(begin)
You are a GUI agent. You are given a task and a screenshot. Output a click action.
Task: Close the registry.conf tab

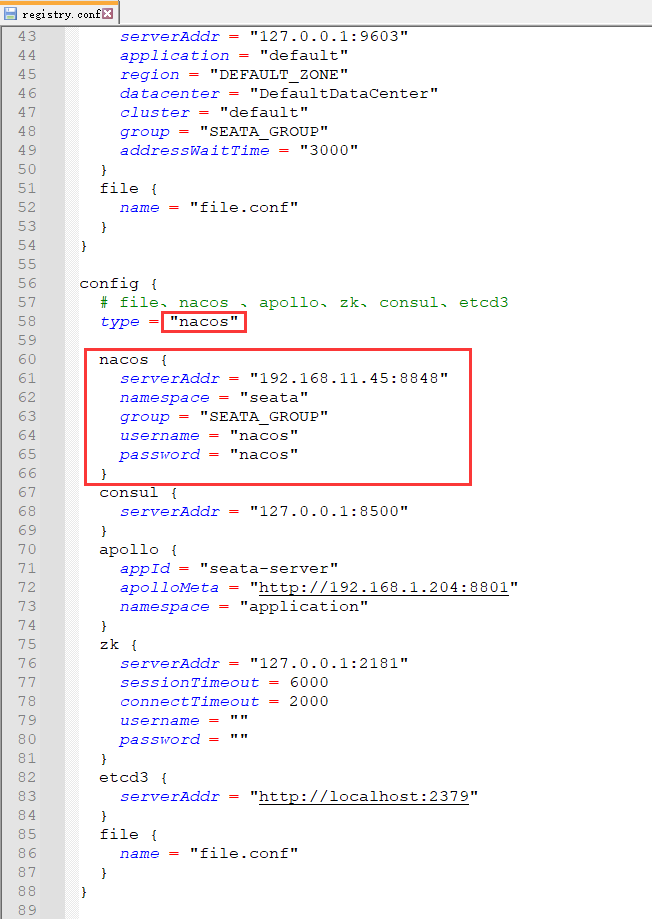(x=108, y=14)
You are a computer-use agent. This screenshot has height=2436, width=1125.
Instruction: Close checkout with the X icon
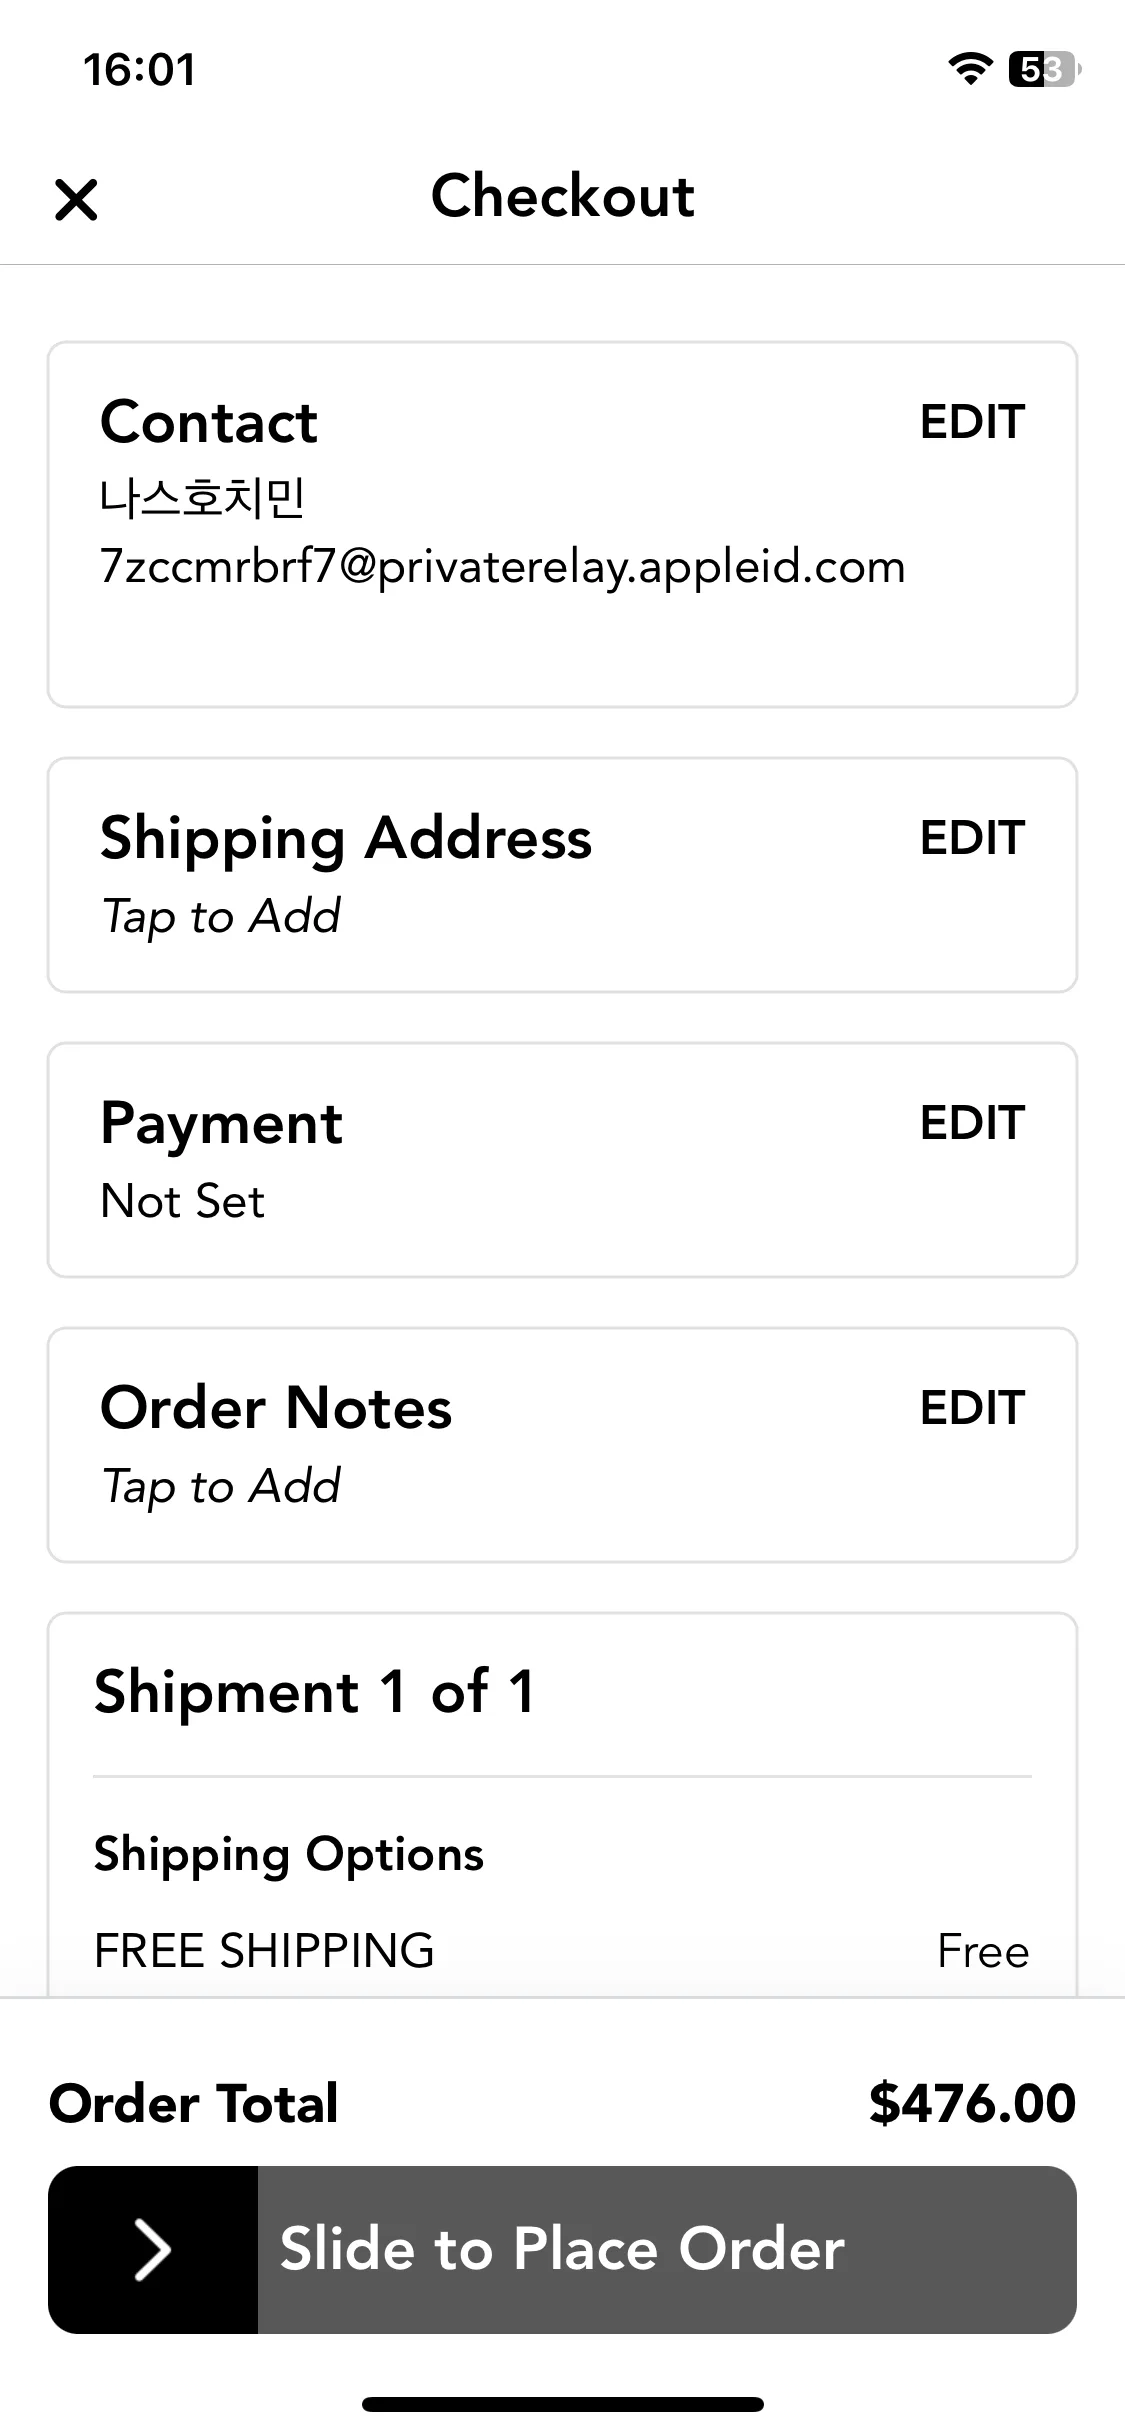tap(76, 199)
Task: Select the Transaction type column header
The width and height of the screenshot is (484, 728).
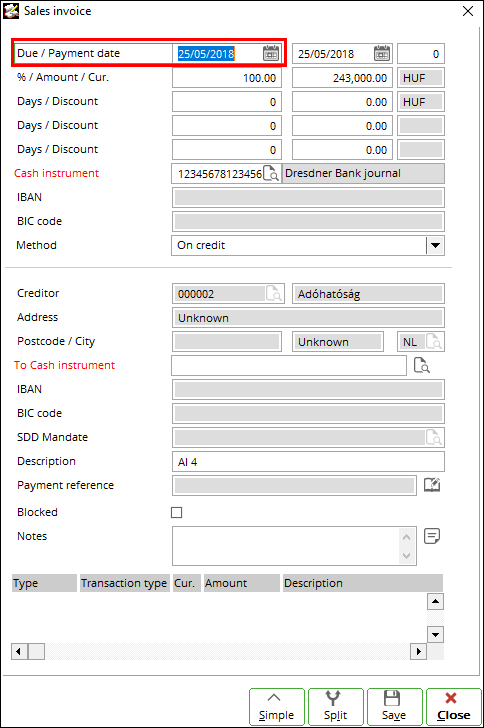Action: tap(124, 583)
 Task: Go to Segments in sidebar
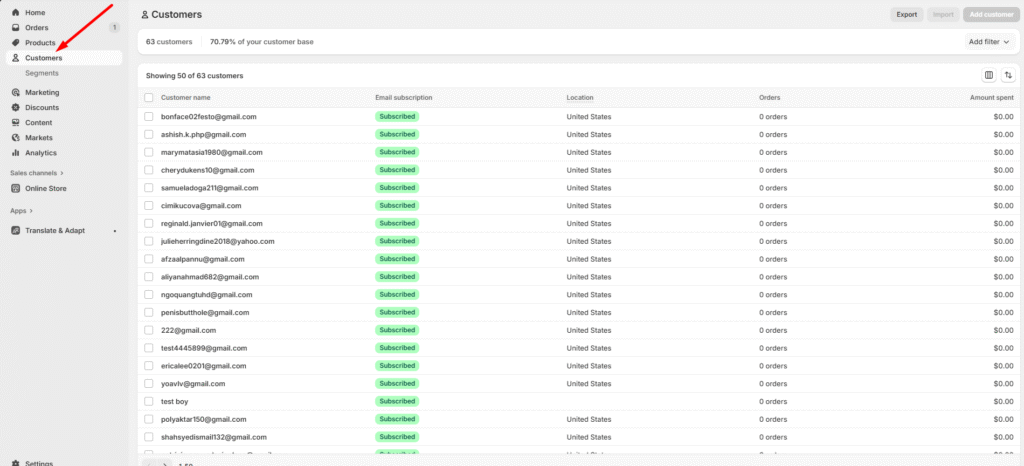42,73
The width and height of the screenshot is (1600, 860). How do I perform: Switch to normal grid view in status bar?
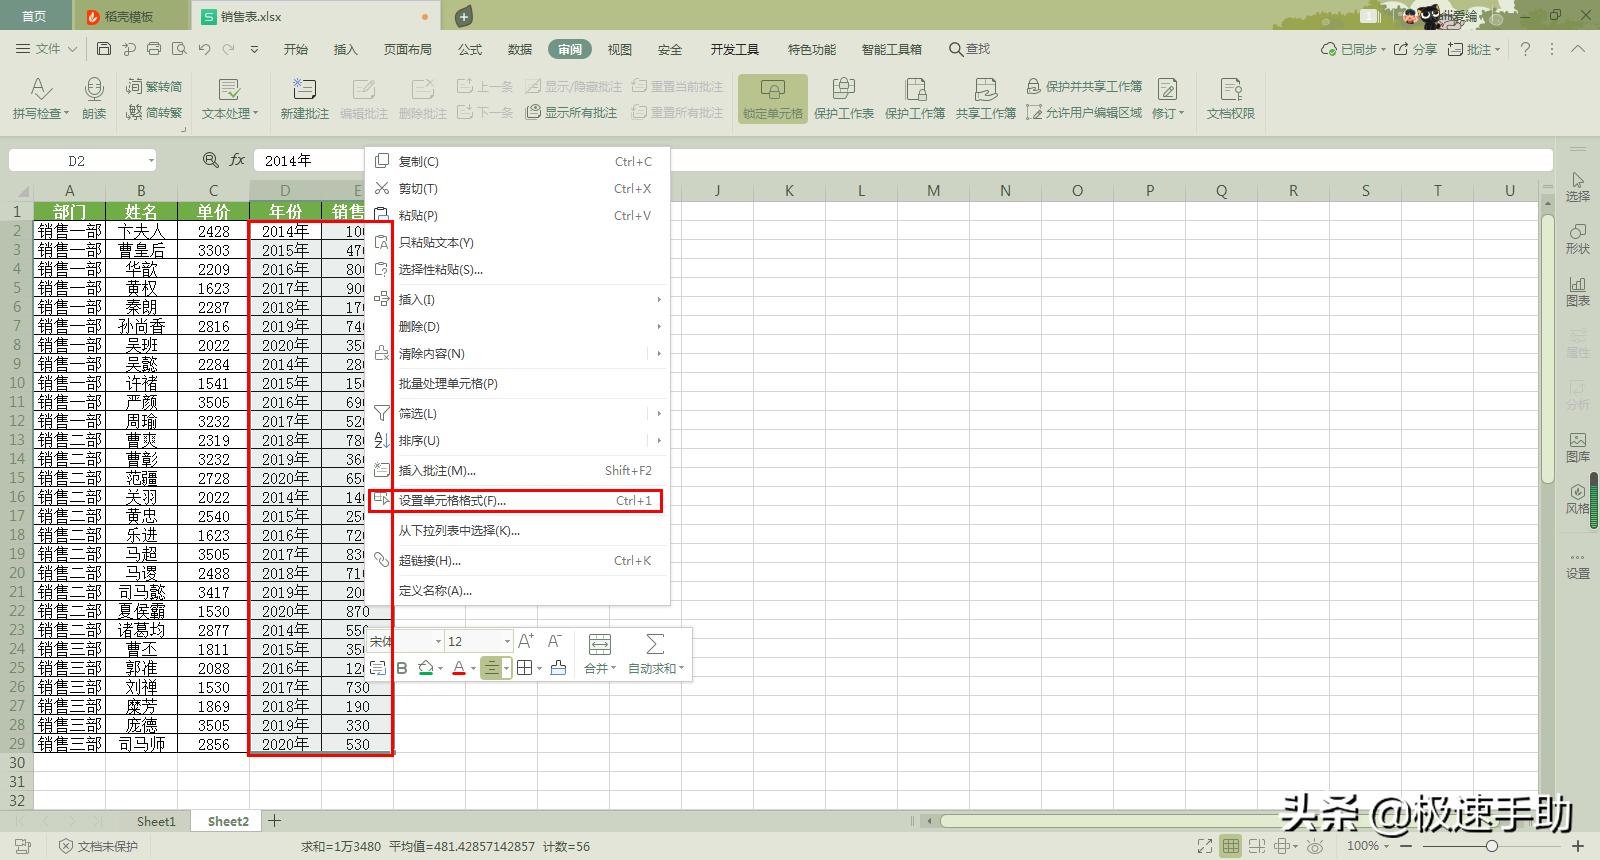coord(1231,846)
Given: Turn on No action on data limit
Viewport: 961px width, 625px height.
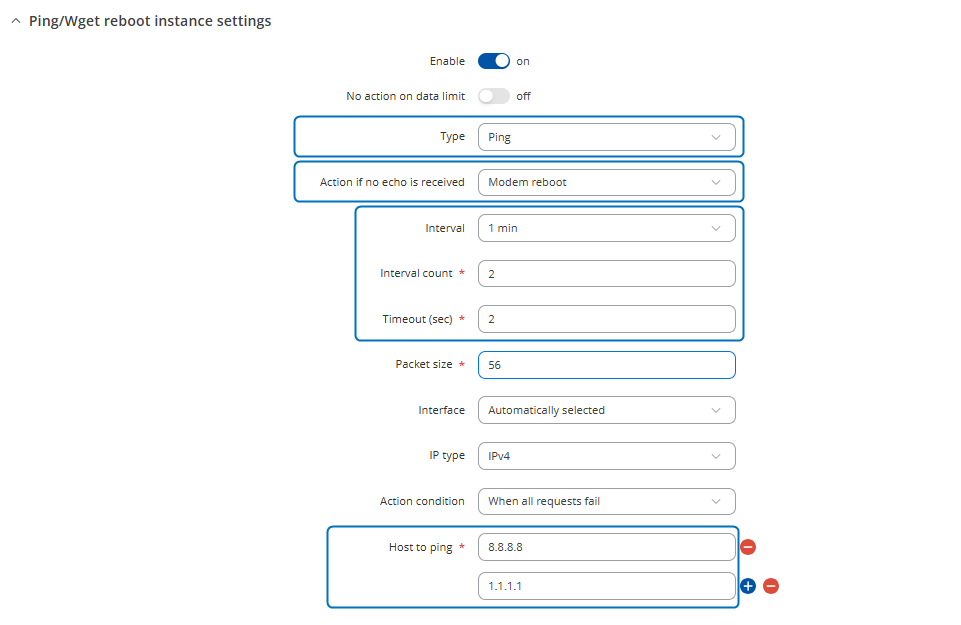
(end)
Count the lines in the entries above that contain the word "height", and reply with that number alone.

4